Die Hermeneumata sind in rund 50 mittelalterlichen Handschriften und frühen Drucken überliefert; alle stammen aus Lateineuropa. Da die Kopisten das Griechische nur schlecht beherrschten, wurde der griechische Text fehlerhaft überliefert, in einer Version sogar lateinisch transkribiert.[2]

Inhalte

Capitula – Wörter nach Sachgruppen geordnet

Die Hermeneumata wurden nur im lateinischen Westen tradiert, nicht im byzantinischen Reich. Sie dienten bis ins Mittelalter dazu, Sprechern des Lateinischen elementare Griechischkenntnisse zu vermitteln. Ursprünglich scheint der Großteil des Materials aber für den Lateinerwerb griechischer Muttersprachler verfasst worden zu sein.[3] Man kann vorsichtig vermuten, in welchen Situationen griechischsprachige Personen Lateinkenntnisse benötigten.
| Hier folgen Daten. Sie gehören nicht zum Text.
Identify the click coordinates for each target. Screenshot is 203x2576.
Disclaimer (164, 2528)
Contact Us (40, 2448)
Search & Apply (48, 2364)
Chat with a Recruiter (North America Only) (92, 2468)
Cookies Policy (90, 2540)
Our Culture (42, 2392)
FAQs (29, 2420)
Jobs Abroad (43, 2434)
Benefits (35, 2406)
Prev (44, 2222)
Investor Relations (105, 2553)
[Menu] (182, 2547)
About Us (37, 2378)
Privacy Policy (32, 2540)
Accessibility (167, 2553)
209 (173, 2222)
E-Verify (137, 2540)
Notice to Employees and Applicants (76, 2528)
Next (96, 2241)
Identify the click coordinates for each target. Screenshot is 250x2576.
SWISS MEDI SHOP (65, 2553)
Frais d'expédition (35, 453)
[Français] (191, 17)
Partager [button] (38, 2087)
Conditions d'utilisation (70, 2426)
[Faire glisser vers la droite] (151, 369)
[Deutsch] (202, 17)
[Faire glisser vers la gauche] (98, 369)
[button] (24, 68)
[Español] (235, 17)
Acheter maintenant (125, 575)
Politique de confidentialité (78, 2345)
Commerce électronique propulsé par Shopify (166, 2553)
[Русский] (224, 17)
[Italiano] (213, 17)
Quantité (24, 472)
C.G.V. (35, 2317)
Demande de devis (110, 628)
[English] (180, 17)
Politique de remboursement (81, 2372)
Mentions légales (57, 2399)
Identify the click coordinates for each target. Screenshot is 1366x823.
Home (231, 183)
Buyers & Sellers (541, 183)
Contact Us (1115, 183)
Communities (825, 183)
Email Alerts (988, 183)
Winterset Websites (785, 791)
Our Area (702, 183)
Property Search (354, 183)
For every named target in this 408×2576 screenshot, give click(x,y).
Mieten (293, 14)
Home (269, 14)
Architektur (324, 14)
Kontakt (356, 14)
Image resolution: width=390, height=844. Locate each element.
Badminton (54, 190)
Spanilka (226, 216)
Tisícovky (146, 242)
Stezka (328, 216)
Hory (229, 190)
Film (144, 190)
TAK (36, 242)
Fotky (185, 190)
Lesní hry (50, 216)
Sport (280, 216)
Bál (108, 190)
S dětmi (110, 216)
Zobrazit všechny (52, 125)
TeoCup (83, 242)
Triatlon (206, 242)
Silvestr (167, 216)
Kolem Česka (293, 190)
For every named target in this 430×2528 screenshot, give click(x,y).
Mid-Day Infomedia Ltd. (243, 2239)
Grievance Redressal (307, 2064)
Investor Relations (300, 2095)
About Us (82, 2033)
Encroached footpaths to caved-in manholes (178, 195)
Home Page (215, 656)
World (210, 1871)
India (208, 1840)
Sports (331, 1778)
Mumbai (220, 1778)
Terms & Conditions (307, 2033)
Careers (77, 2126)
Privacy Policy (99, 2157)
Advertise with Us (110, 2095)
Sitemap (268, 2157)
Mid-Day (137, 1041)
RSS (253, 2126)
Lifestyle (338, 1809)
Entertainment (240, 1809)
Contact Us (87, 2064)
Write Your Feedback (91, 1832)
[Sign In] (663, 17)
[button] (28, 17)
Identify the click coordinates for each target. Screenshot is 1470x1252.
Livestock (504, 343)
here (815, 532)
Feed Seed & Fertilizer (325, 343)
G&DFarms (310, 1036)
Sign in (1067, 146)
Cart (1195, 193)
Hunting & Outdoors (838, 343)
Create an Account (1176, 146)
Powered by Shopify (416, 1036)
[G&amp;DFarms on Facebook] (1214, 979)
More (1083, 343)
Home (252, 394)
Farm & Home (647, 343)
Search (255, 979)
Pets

Denn das müsste sich ja in dem Wortschatz der Capitula spiegeln. Hier fällt zum Beispiel auf, dass Bezeichnungen für nicht zubereitete Lebensmittel breiten Raum einnehmen. Denkbar ist, dass man im Osten des Reichs Lebensmittel auf Anforderung lateinisch sprechender Personen liefern musste – etwa für die römische Armee.[4] Der Spezialwortschatz der Armee ist in den Capitula ebenfalls gut vertreten. Johannes Kramer verweist darauf, dass die aus der römischen Militärverwaltung in Ägypten erhaltenen Papyri in der Regel lateinisch sind, während die privaten Papyri aus diesem Bereich dokumentieren, dass Griechisch unter den einfachen Soldaten weiter verbreitet war.[5] Lateinkenntnisse waren für griechischsprachige Soldaten folglich vorteilhaft, wenn sie eine Karriere im Militär anstrebten.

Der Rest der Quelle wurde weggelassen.